Drummer Drama...Advice Needed

Discussion in 'Band Management [BG]' started by KoalaOnBass, Aug 26, 2018.

  1. KoalaOnBass


    Feb 18, 2016
    Hello Talkbass,

    There is currently drama going on in my band and I’d be grateful for some advice from the more seasoned among you.

    We’ve been playing together for about a year and a half now. It’s purely a hobby, play in a garage, haven’t had any gigs yet.

    We’ve recently decided to go into the studio for the first time to record one of our songs. We also got offered to be a warmup act from one of the bands from our practice space and have been really excited about it.

    Yesterday, the drummer went into the studio to lay down the drums, and this is when poopie hit the fan.

    Apparently, he couldn’t get it right, so the engineer called it a day and told him to either practice more or simplify the part before coming back.

    The drummer is absolutely crushed and depressed now. We’ve assured him it’s no big deal, but it hasn’t helped.

    He’s cancelled the recording altogether. He also doesn’t want to do the gig. Says he needs time to pull himself back together and I feel he might be on the verge of quitting.

    He’s an older guy and has low self-esteem when it comes to playing due to some bad experiences with bands he’s been in in the past, so he’s quite sensitive about criticism.

    I should add he’s a solid drummer and we’ve been happy with him, although he does has his limitations (as we all do…it hasn’t been a problem).

    The guitarists and I are a bit bummed, but chill. Our vocalist, however, is freaking out. She’s rather ambitious and hot-headed, and has already organised an intervention for tomorrow.

    I’m afraid she’ll try to pressure him into doing the gig to the point where he’ll snap and leave the band. I’ve talked to the guitarists and we’re just not sure how to go about dealing with the situation.

    I say we should cancel the gig, be supportive, and give the drummer time to recover, then continue recording. The guitarists are afraid the singer will walk if she feels things aren’t moving along and we cancel the gig.

    What do you think? Any advice will be appreciated.

    TL;DR drummer depressed about his playing due to a studio fiasco, wants to cancel our first gig. Singer is freaking out and might inadvertently push the drummer into quitting. If we cancel the gig, we’re afraid the singer will get fed up and leave. What do?
  2. Seanto


    Dec 29, 2005
    Not sure i would take the intervention approach...that is really putting someone on the spot. Really you just need to get the drummer's final decision on what he wants to do. Someone in the band needs to pull up with him to talk about it and see where his mind is at. If he is out, you may have the option of trying to find a sub drummer for the gig assuming it isn't too far off.

    Canceling your first gig is not really a good look for a group. Maybe if the drummer realizes the group will plow forward without him he will come around. Let him know a sub is on the way, may shake him up in a good way.

▶ **Job A**: Could you return all the rows below word for word, leaving out the pictures?

▶ **Data provided**:
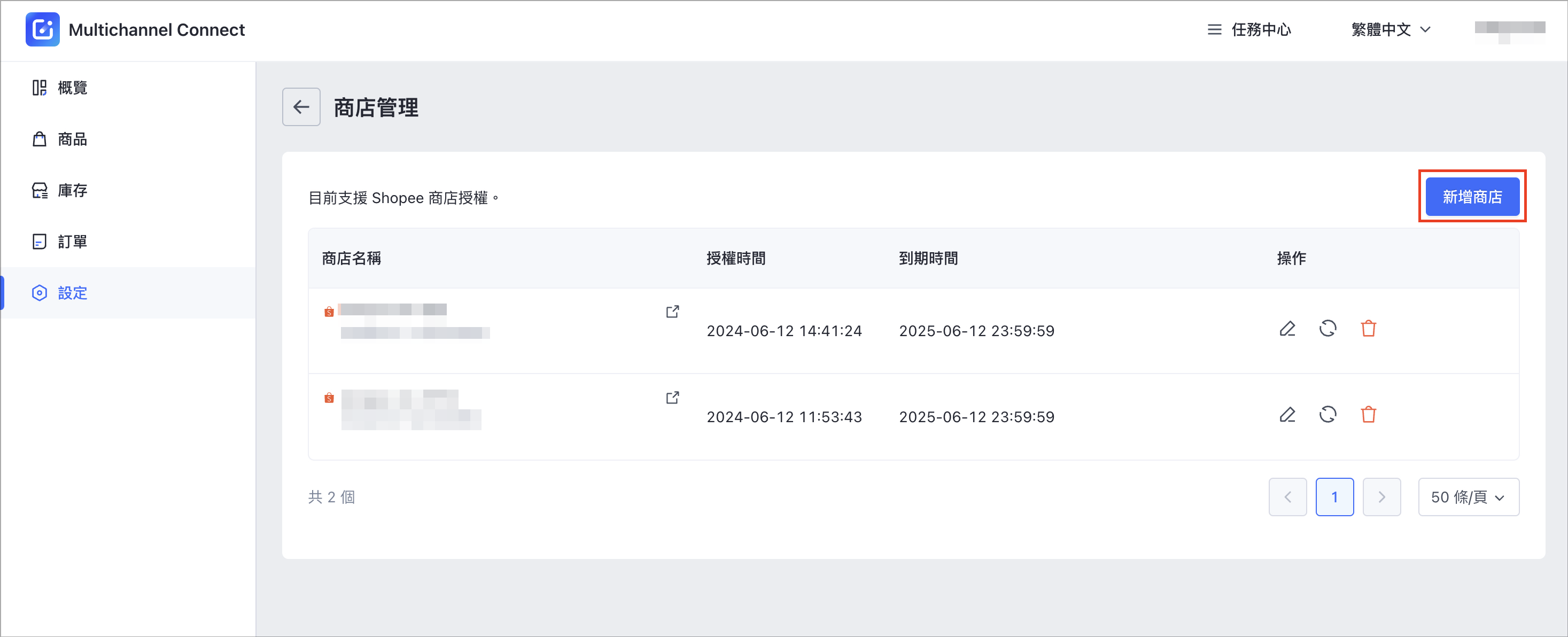Click the Multichannel Connect logo icon
Screen dimensions: 1568x637
(x=43, y=29)
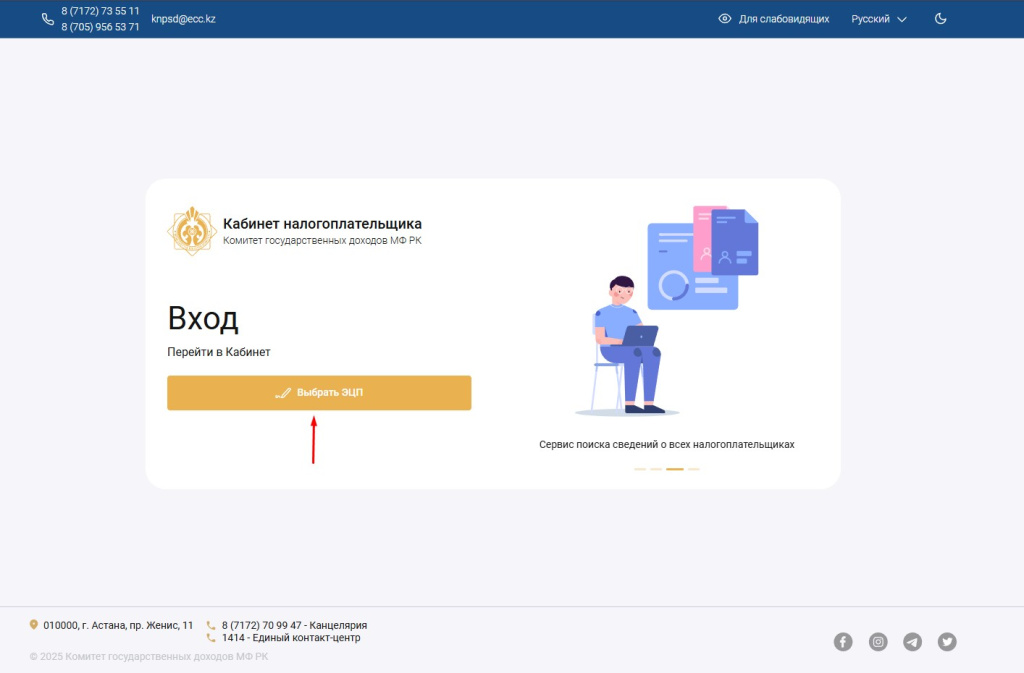The width and height of the screenshot is (1024, 673).
Task: Click the "Выбрать ЭЦП" button
Action: coord(318,392)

▶ **Job B**: Can you retype the forum thread above, from "Discussion in 'Band" up to and including "excited about it.", word for word?

▶ **Full output A**:
Click the Multichannel Connect logo icon
Screen dimensions: 1568x637
(x=43, y=29)
The width and height of the screenshot is (1024, 673).
Task: Click the "Выбрать ЭЦП" button
Action: coord(318,392)

▶ **Full output B**:
Discussion in 'Band Management [BG]' started by KoalaOnBass, Aug 26, 2018.

  1. KoalaOnBass


    Feb 18, 2016
    Hello Talkbass,

    There is currently drama going on in my band and I’d be grateful for some advice from the more seasoned among you.

    We’ve been playing together for about a year and a half now. It’s purely a hobby, play in a garage, haven’t had any gigs yet.

    We’ve recently decided to go into the studio for the first time to record one of our songs. We also got offered to be a warmup act from one of the bands from our practice space and have been really excited about it.